Et pour finir, les deux exemplaires, admirables, bouquets de cette bibliothèque - pièce capitale dont j'ai parlé par ailleurs.

Les Anas et chroniques de France de Nicole Gilles, Paris, Guillaume Lenoir, 1562, 2 tomes en un volume, in-folio, figures sur bois, vélin. Précieux exemplaire ayant appartenu à Montaigne, avec sa signature sur le titre et plus de cent cinquante notes de sa main (vendu 4700 francs).

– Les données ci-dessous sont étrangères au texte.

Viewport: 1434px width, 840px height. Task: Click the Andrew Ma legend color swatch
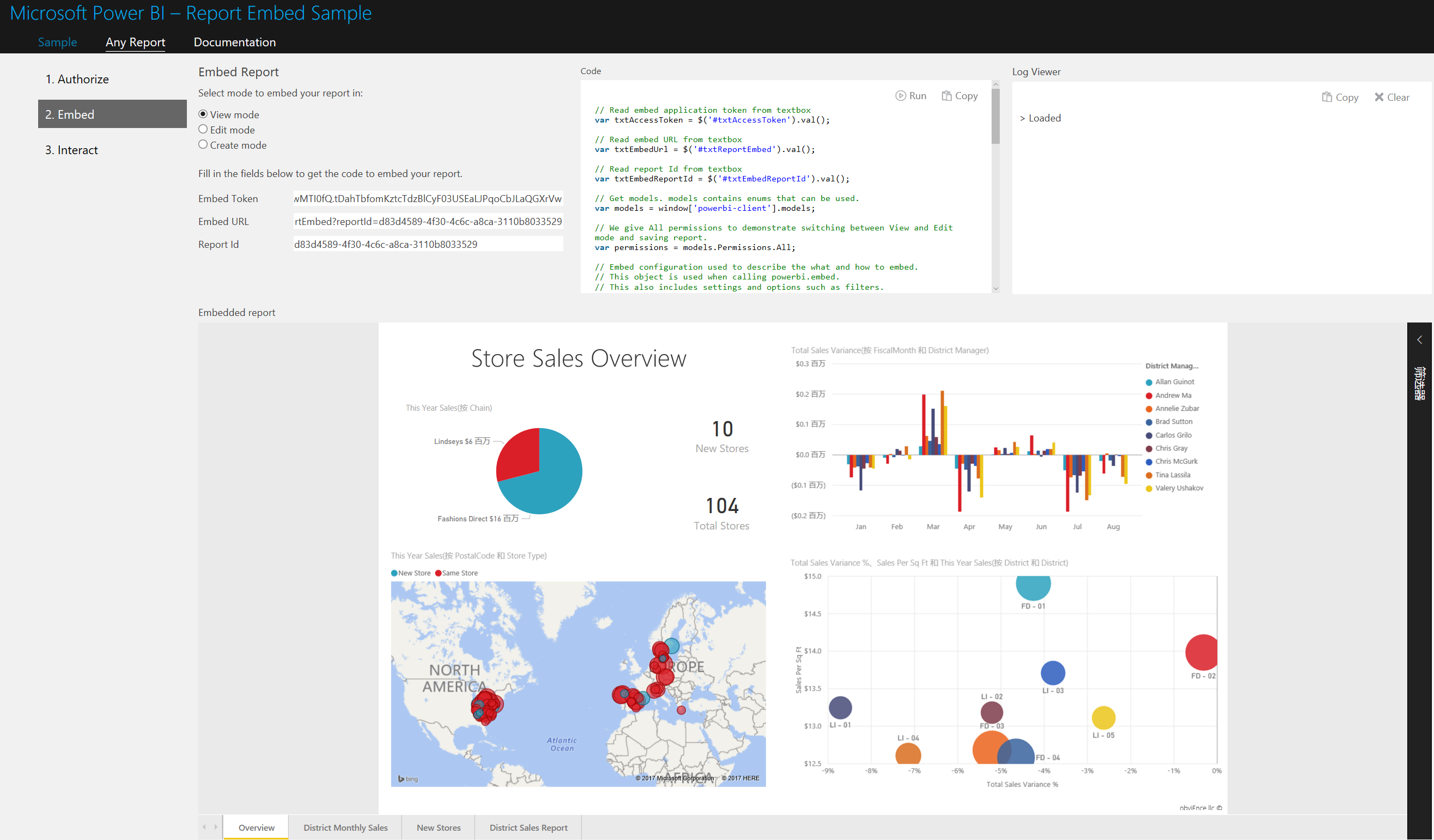(1149, 395)
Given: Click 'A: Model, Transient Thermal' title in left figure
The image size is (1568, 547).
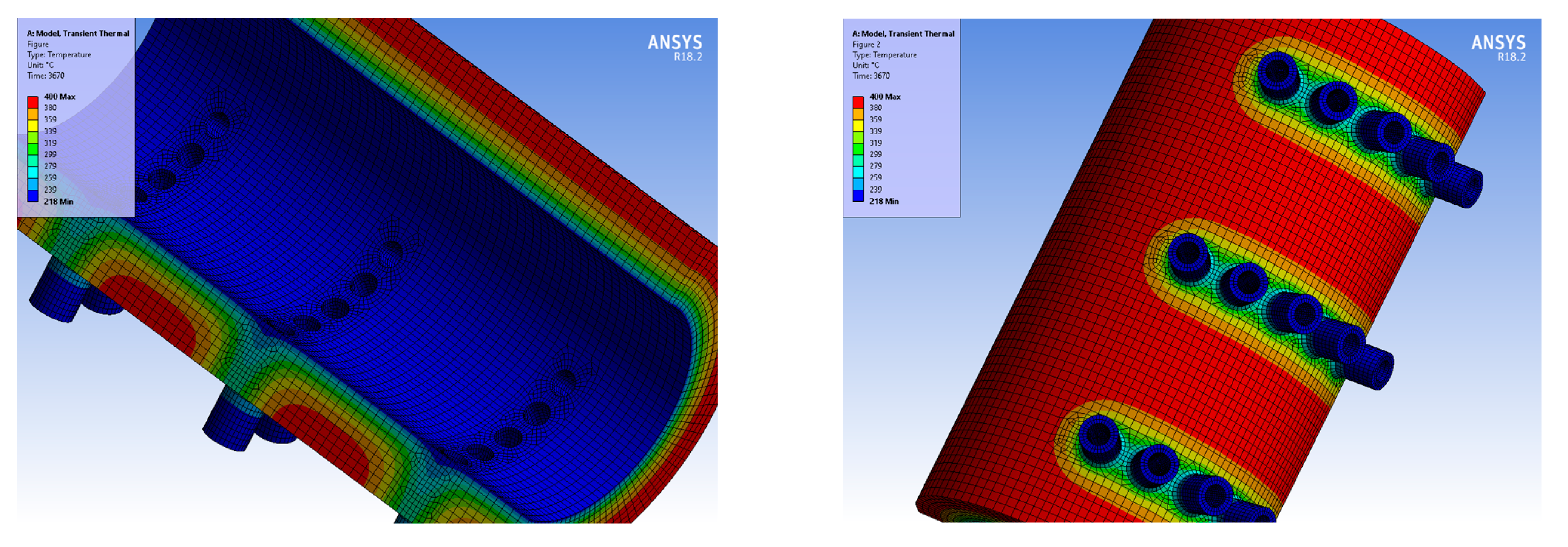Looking at the screenshot, I should click(78, 34).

AUSONEŒuvres, Bordeaux, Simon Millanges, 1575-1580, un ouvrage en deux tomes (le premier en maroquin rouge, contenant les œuvres du poète, le second en vélin, consacré aux savants commentaires d'Élie Vinet) aux armes de Jacques Auguste de Thou et portant, sur le dos, son chiffre (vendu 700 francs, acquis par la Bibliothèque Municipale de Bordeaux).

Tout cela pour la première vente 1914, dont le produit total fut de 22 932 francs et 50 centimes pour 1213 numéros.

Quant à la seconde, elle se fit longtemps après, en février 1920, et sans catalogue. Dès lors, nous n'avons que des renseignements insuffisants sur elle. Les souvenirs de la famille, des assistants sont désespérément vagues. Nous avons pu savoir seulement que parmi ce surplus des richesses bibliographiques de Dezeimeris, il fut vendu un volume (lequel ?) ayant appartenu à Montaigne et portant des notes de lui avec sa signature, et que furent exclus de la vente et réservés deux magnifiques exemplaires des Fables de LA FONTAINE, illustrés par Granville, 250 planches tirées sur Chine volant, cartonnage, tranches dorées, couvert, qui tous deux furent gracieusement offerts par Mme Dezeimeris, veuve du regretté disparu, le premier au Dr Armaingaud, le second à un bibliophile connu, dont le nom doit rester ignoré.

[On se plaît à décrire les bibliophiles comme des êtres lunaires, dépourvus de tout sens pratique. Ce ne fut certes pas le cas de Dezeimeris, qui exploitait une grosse propriété viticole et qui fut le cofondateur du Bulletin du comice agricole de Cadillac: il essaya de résister vigoureusement aux ravages du phyloxéra].